Case study
July 28, 2016

Combined Endowment and Planned-Giving Campaign Is a Hit With Donors

To celebrate its centennial year, the Minneapolis Foundation found an innovative way to tie the city’s philanthropic past, present, and future together.

The Pay It Forward Forever Fund, launched in June 2015, is a hybrid of an endowment drive and a planned-giving push. And donors have embraced it with enthusiasm, says Beth Halloran, the community foundation’s vice president for advancement.

The foundation is aiming to recruit 100 individuals, families, and businesses to give $25,000 each to a fund that will be invested and not used for 50 years. Nearly a year into the effort, Ms. Halloran said, the organization had 70 donors on board. About 24 percent of those contributors, she says, are new supporters.

Over the decades, the $2.5 million the initial 100 donors give to the Pay It Forward Forever Fund is likely to grow to roughly $29 million. In 2065, the foundation will spend 80 percent of those funds on the community.

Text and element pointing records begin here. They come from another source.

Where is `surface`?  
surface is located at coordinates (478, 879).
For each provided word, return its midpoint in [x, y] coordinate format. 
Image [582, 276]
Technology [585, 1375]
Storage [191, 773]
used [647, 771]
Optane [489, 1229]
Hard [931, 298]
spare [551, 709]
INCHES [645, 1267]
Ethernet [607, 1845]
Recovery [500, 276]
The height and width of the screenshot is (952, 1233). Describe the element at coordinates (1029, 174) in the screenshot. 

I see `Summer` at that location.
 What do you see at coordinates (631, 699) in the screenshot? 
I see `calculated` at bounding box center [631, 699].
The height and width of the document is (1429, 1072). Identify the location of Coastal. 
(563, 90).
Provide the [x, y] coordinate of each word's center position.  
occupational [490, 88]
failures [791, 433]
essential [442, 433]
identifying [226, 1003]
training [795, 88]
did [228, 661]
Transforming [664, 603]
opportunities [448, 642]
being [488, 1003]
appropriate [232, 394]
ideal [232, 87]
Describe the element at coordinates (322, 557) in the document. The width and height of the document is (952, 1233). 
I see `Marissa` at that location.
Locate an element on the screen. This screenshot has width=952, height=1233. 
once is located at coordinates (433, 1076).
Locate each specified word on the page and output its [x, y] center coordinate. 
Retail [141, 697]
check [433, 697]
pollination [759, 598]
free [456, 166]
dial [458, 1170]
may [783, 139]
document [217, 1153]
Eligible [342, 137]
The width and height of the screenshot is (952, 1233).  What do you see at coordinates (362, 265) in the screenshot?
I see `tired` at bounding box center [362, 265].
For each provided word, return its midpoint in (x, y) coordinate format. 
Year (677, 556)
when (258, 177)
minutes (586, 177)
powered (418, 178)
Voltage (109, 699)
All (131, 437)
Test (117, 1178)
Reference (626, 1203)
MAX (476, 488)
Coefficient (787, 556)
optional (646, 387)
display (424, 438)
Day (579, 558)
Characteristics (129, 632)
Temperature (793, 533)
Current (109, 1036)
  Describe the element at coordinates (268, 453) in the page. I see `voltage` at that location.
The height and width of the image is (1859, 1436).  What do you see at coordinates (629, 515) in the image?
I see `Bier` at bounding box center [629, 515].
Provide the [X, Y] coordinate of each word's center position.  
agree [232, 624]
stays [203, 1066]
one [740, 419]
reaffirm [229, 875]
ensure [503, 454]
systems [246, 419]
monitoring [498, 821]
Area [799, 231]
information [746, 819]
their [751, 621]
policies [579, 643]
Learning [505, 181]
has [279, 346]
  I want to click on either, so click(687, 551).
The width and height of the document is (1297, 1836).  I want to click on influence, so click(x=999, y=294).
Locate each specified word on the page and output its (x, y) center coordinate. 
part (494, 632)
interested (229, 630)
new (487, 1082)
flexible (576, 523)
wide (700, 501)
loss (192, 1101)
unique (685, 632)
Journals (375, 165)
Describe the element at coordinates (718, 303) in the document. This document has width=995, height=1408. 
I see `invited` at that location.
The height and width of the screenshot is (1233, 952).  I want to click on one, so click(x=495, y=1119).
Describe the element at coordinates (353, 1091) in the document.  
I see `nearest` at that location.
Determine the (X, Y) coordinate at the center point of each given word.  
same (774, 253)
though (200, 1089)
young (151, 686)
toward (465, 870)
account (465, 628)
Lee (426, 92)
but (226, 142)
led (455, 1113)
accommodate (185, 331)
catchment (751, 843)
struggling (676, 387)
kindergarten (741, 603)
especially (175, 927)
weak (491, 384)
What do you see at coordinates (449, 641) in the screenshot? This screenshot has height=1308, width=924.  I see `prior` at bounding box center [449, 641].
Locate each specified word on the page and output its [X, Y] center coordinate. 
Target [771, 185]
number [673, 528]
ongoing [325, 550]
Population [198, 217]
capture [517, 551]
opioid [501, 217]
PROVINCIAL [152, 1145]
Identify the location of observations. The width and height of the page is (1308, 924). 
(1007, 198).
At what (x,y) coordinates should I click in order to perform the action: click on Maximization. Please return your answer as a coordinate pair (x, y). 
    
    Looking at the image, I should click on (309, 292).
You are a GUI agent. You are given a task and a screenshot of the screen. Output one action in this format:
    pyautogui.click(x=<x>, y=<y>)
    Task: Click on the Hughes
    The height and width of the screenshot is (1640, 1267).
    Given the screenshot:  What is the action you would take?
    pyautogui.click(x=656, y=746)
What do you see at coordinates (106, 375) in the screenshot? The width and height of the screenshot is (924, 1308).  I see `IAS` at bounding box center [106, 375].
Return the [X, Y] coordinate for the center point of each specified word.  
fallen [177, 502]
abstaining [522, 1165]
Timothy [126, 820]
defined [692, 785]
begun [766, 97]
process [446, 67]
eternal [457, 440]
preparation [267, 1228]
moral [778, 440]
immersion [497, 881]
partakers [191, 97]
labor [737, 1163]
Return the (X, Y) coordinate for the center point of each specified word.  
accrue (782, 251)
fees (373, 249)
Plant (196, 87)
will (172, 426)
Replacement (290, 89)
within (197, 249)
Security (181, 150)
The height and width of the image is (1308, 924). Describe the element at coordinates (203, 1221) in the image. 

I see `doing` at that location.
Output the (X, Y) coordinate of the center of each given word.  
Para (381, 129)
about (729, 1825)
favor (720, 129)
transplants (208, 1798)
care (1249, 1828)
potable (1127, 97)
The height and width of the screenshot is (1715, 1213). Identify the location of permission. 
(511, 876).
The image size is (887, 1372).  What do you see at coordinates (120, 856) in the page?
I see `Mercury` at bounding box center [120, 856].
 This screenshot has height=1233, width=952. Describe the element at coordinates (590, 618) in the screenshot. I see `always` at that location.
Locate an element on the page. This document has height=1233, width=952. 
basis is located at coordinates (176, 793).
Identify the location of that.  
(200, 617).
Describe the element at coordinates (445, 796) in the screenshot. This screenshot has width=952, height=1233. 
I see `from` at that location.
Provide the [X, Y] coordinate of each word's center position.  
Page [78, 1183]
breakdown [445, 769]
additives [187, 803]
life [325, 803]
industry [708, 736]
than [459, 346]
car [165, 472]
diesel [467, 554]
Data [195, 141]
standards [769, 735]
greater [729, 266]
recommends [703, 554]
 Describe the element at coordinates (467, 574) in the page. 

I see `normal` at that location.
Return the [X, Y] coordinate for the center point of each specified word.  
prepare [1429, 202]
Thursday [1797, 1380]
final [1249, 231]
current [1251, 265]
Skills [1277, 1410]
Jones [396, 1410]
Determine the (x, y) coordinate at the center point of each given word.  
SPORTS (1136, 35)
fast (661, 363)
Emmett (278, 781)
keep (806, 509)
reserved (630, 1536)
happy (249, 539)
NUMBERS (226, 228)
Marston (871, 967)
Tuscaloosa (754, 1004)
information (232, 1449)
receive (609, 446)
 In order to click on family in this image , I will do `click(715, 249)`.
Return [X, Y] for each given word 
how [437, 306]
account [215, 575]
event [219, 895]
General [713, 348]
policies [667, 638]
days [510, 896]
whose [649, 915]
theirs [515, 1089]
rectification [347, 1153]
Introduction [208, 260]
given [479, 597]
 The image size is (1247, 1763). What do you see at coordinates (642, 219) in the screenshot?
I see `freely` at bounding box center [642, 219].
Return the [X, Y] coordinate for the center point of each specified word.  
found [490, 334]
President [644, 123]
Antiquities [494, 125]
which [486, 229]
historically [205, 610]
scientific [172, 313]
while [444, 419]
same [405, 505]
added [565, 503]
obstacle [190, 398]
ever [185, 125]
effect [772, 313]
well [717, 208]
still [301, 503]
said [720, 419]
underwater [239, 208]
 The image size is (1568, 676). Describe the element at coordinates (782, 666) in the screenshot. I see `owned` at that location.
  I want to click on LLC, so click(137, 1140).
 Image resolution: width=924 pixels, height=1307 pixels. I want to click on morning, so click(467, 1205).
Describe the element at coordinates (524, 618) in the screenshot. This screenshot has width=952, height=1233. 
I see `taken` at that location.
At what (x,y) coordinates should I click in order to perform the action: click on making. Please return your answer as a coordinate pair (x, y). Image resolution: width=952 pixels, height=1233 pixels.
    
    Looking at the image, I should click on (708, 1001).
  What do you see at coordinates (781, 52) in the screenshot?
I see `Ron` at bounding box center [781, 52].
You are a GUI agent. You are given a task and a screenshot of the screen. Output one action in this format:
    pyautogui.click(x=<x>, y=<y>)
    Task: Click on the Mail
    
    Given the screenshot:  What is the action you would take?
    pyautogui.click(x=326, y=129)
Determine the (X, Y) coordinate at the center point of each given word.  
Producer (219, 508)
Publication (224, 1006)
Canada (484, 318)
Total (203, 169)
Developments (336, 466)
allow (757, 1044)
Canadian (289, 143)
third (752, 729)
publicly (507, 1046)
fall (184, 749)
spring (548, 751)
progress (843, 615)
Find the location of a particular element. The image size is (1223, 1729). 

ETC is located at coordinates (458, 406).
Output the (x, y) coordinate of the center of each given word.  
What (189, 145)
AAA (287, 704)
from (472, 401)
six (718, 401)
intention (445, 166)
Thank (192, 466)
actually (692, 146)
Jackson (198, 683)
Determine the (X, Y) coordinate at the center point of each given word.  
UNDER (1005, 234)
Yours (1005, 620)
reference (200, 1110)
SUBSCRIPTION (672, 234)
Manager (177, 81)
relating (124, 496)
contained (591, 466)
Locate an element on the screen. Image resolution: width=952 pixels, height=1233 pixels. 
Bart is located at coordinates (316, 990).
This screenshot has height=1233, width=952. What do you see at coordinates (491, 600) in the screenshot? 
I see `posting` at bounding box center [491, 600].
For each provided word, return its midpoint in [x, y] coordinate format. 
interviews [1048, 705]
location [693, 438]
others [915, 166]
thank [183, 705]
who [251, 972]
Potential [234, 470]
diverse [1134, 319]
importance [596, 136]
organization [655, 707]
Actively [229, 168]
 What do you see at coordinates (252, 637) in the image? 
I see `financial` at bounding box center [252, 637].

Twenty percent will stay in the fund, for the next 50 years, repeating the cycle in perpetuity.

The result, says Sarah Lemagie, the foundation’s communications officer, is a “philanthropic time capsule,” allowing donors to “leave a legacy for the future.”

Contributors to the fund have taken the legacy theme to heart. “Some people are talking about multiples, naming their contributions for each of their kids or grandkids,” says Ms. Halloran.

Spreading the Word

A decisive factor in the success of the Pay It Forward Forever Fund, says Ms. Halloran, has been having the full support of the organization’s Board of Trustees from the beginning. 

“They have been great cheerleaders for this,” she says. “A number of them have joined this effort and have solicited for us. And I think that’s key, because it shows that the leadership of the community is engaged in this, and engaged in the future health of the city.”

The fund got a boost in interest from donors after a September article in the Minneapolis Star Tribune, she says. But for the most part, the organization has promoted the fund one-on-one with its most generous supporters, through its donor newsletter, and with the help of civic leaders who have spread the word. 

In conversations with potential donors, Ms. Halloran says, she takes pains to highlight the ways in which current needs do not necessarily reflect future ones, and the importance of preparing an endowment to contend with new challenges.

For example, she asks supporters to imagine if the Pay It Forward Forever Fund had existed in previous 50-year time spans. She describes how generous donors were in the Minneapolis of the 1930s. But such philanthropists “would not have thought to anticipate the AIDS crisis of the 1980s, and set money aside for that issue,” she points out.

“What we’re saying with this program is that while we can’t name what our issues and opportunities might be in 2065, we’re fairly certain people will have needs, and will be grateful to today’s Minneapolitans for being generous and thinking of them.”

The Minneapolis Foundation is also taking other steps to ensure that future needs are met. In response to demand from donors, says Ms. Halloran, last November the foundation launched a program aimed at helping people educate themselves and their family members about philanthropy, including information about planned giving. 

Six months in, the Family Philanthropy Resource Center appears to be a hit, says Ms. Halloran, bringing new supporters to the foundation, and spotlighting an underserved need: “There’s a real hunger for families to work multigenerationally.”